A multivariate distance-based analytic framework for connectome-wide association studies.

Author information

  • 1Department of Psychology, Yale University, New Haven, CT, USA; Nathan Kline Institute for Psychiatric Research, Orangeburg, NY, USA; Center for the Developing Brain, Child Mind Institute, New York, NY, USA. Electronic address: zarrar.shehzad@gmail.com.
  • 2Phyllis Green and Randolph Cōwen Institute for Pediatric Neuroscience, Department of Child and Adolescent Psychiatry, New York University, New York, NY, USA.
  • 3Division of Biostatistics, Department of Child and Adolescent Psychiatry, New York University, New York, NY, USA; Nathan Kline Institute for Psychiatric Research, Orangeburg, NY, USA.
  • 4Nathan Kline Institute for Psychiatric Research, Orangeburg, NY, USA; Center for the Developing Brain, Child Mind Institute, New York, NY, USA.
  • 5Department of Statistics, Yale University, New Haven, CT, USA.
  • 6Centre for Advanced Imaging, University of Queensland, Brisbane, Queensland, Australia.
  • 7Centre for Clinical Research and School of Health and Rehabilitation Sciences, University of Queensland, Brisbane, Queensland, Australia.
  • 8Phyllis Green and Randolph Cōwen Institute for Pediatric Neuroscience, Department of Child and Adolescent Psychiatry, New York University, New York, NY, USA; Nathan Kline Institute for Psychiatric Research, Orangeburg, NY, USA.
  • 9Center for the Developing Brain, Child Mind Institute, New York, NY, USA; Nathan Kline Institute for Psychiatric Research, Orangeburg, NY, USA. Electronic address: michael.milham@childmind.org.

Abstract

The identification of phenotypic associations in high-dimensional brain connectivity data represents the next frontier in the neuroimaging connectomics era.
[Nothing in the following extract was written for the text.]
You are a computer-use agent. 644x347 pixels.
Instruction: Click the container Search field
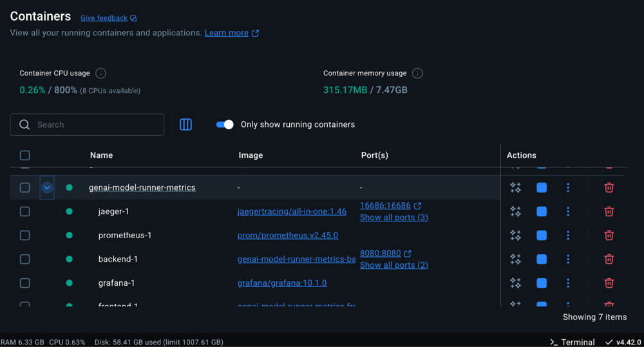87,125
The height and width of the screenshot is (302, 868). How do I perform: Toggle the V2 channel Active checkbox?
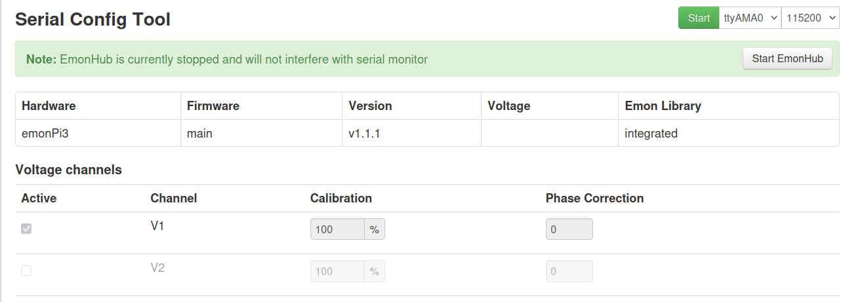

Exploration of brain-phenotype relationships remains limited by statistical approaches that are computationally intensive, depend on a priori hypotheses, or require stringent correction for multiple comparisons. Here, we propose a computationally efficient, data-driven technique for connectome-wide association studies (CWAS) that provides a comprehensive voxel-wise survey of brain-behavior relationships across the connectome; the approach identifies voxels whose whole-brain connectivity patterns vary significantly with a phenotypic variable. Using resting state fMRI data, we demonstrate the utility of our analytic framework by identifying significant connectivity-phenotype relationships for full-scale IQ and assessing their overlap with existent neuroimaging findings, as synthesized by openly available automated meta-analysis (www.neurosynth.org). The results appeared to be robust to the removal of nuisance covariates (i.e., mean connectivity, global signal, and motion) and varying brain resolution (i.e., voxelwise results are highly similar to results using 800 parcellations). We show that CWAS findings can be used to guide subsequent seed-based correlation analyses. Finally, we demonstrate the applicability of the approach by examining CWAS for three additional datasets, each encompassing a distinct phenotypic variable: neurotypical development, Attention-Deficit/Hyperactivity Disorder diagnostic status, and L-DOPA pharmacological manipulation. For each phenotype, our approach to CWAS identified distinct connectome-wide association profiles, not previously attainable in a single study utilizing traditional univariate approaches. As a computationally efficient, extensible, and scalable method, our CWAS framework can accelerate the discovery of brain-behavior relationships in the connectome.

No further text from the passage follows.